Information provided —
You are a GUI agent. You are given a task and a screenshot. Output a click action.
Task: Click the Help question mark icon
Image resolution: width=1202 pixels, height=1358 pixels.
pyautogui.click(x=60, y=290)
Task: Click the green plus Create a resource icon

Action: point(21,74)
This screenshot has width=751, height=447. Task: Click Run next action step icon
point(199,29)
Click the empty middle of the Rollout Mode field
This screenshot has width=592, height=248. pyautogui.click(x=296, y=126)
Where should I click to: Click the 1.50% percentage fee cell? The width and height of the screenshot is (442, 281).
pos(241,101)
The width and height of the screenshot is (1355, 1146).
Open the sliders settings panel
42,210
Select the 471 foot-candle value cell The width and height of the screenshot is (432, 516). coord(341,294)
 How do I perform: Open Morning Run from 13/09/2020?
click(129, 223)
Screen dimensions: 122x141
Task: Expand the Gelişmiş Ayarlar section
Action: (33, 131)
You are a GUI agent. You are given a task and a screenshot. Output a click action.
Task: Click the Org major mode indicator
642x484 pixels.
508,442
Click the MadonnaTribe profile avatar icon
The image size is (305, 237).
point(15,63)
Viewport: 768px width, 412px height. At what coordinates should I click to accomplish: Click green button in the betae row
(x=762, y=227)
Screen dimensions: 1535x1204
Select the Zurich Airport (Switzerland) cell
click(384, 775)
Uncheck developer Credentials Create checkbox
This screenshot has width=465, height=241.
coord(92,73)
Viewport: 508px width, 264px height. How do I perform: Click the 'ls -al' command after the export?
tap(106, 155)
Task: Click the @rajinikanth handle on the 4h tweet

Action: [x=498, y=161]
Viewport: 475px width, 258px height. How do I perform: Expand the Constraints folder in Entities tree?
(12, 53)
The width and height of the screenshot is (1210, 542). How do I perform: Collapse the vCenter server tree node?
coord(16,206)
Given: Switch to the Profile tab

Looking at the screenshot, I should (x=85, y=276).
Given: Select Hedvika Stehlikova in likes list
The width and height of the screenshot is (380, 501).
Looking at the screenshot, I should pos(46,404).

Directions — After locating the line with "Task: Click the Org major mode indicator" above, return that line and every later line through the one with "Screen dimensions: 1535x1204", word for word and with nothing else.

Response to the exercise —
Task: Click the Org major mode indicator
642x484 pixels.
508,442
Click the MadonnaTribe profile avatar icon
The image size is (305, 237).
point(15,63)
Viewport: 768px width, 412px height. At what coordinates should I click to accomplish: Click green button in the betae row
(x=762, y=227)
Screen dimensions: 1535x1204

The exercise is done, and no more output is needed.